After the Pig
I noticed the color of her eyes
changed when the landlord tossed a pig’s carcass
onto the tall blades for his dogs to gnaw.
He said he’d clean it up before it started to stink.
A few days after the pig we walked the half mile
down to see the water. I could have pulled
a mussel from the coastal rocks, cracked it
with a stone; sent it on a clothespin and
some string, like a miner, into the dark pools
between the breakers. As a kid I’d wait
for a crab to pinch, then glide up the live shell.
It would go in a bucket, with piles
of claws, sharp legs scratching.
The sun was not strong,
it was high tide and her mood had moved
with the water. She swam, looked safe, unsinkable.

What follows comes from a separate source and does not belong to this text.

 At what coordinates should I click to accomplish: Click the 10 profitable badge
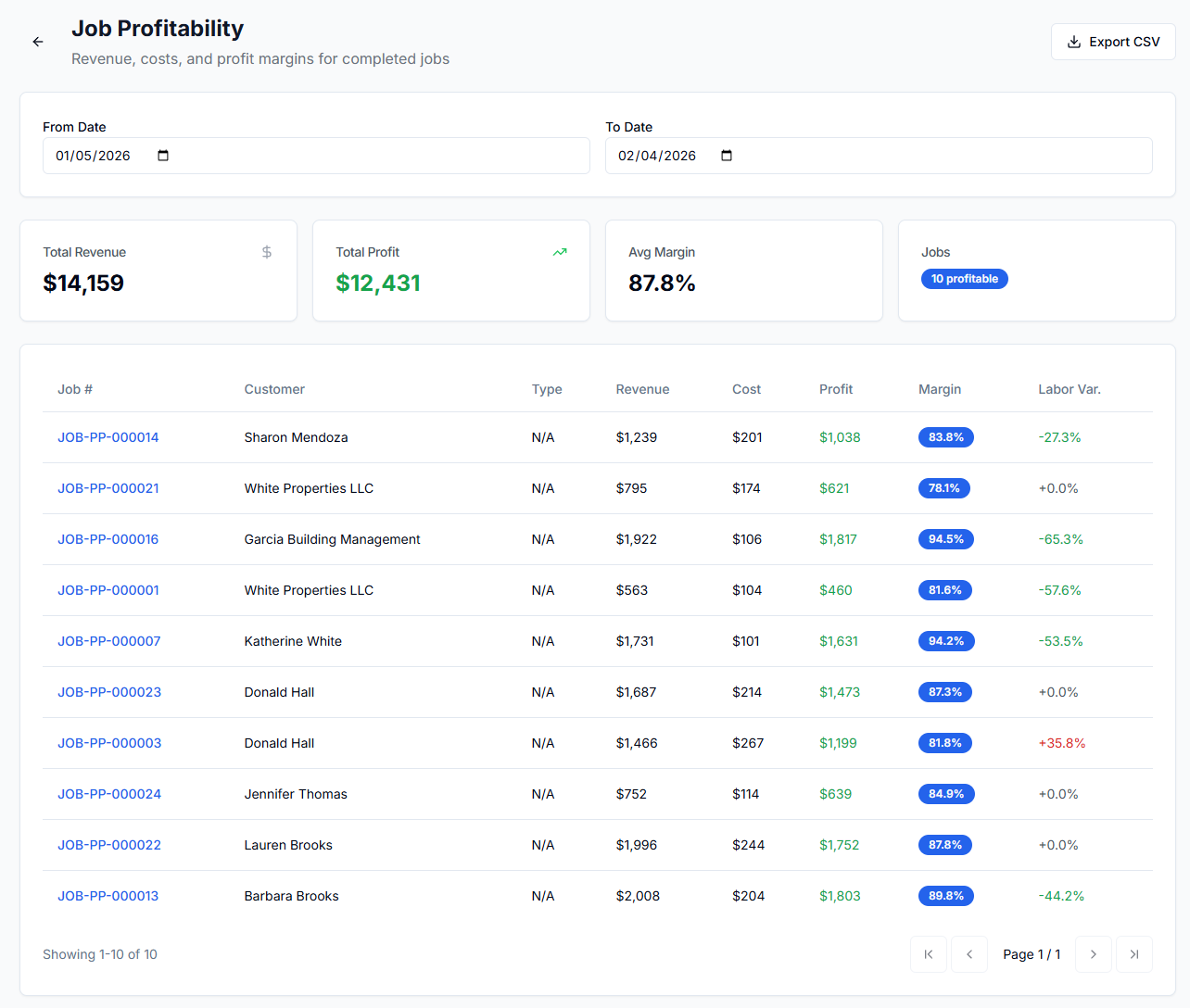pos(964,279)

So I walked a mile down the pink flesh of beach
to the lighthouse she’d left at a distance,
like a sharp hill between towns. She called it a stone
caught in her throat. Yet, it was such a dull beacon;
stained by seaweed and homeless. The windows
were broken teeth and there was no light,
no possibility of light.
So, I listened
to the sea some, thought about her breath
between strokes. Then it got dark and I went back
to where she wasn’t anymore.
The air had gone cool and my skin felt tight,
tingling from the sun and salt. The streetlights
were not on, the rows of houses were gray.
I was on a delicate string being brought up to air.
At our place the dogs were in back pawing
the dirt. In the dusk I could see no bones.
There were no lights on in the house and through
the screen door all I saw was a darkness.